Exercise objective: Return each line of the records with nothing changed, pictures excepted.

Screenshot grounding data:

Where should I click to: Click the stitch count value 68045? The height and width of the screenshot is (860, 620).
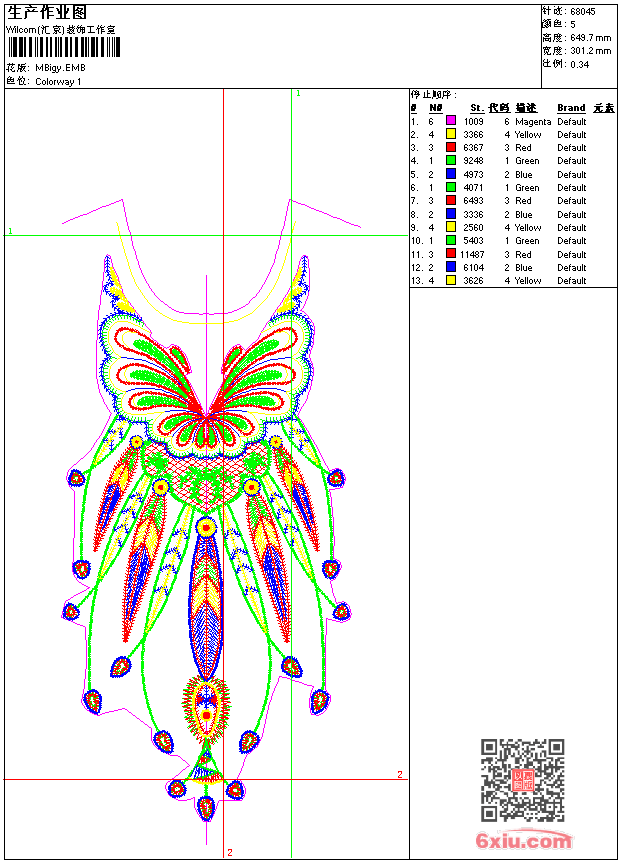[583, 12]
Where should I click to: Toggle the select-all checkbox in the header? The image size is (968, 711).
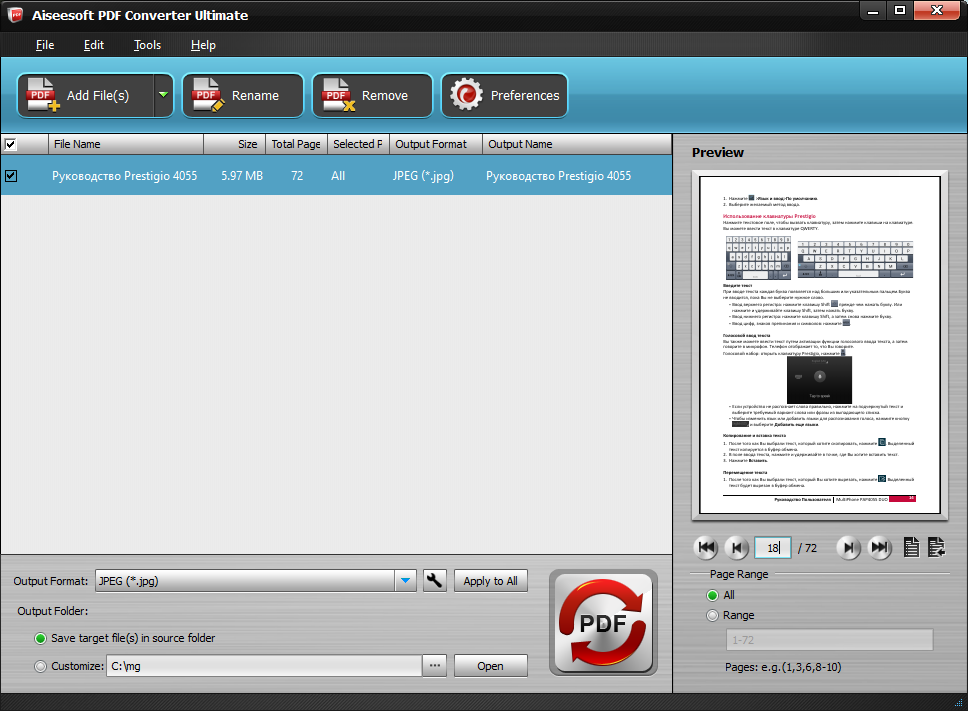(x=12, y=144)
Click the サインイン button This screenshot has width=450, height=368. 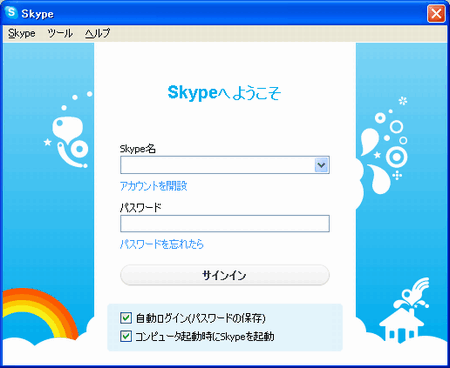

Solution for this problem:
Where should I click to: Click the stitch count value 68045? The height and width of the screenshot is (860, 620).
[583, 12]
Where should I click to: Toggle the select-all checkbox in the header? The image size is (968, 711).
(x=12, y=144)
Click the サインイン button This screenshot has width=450, height=368. 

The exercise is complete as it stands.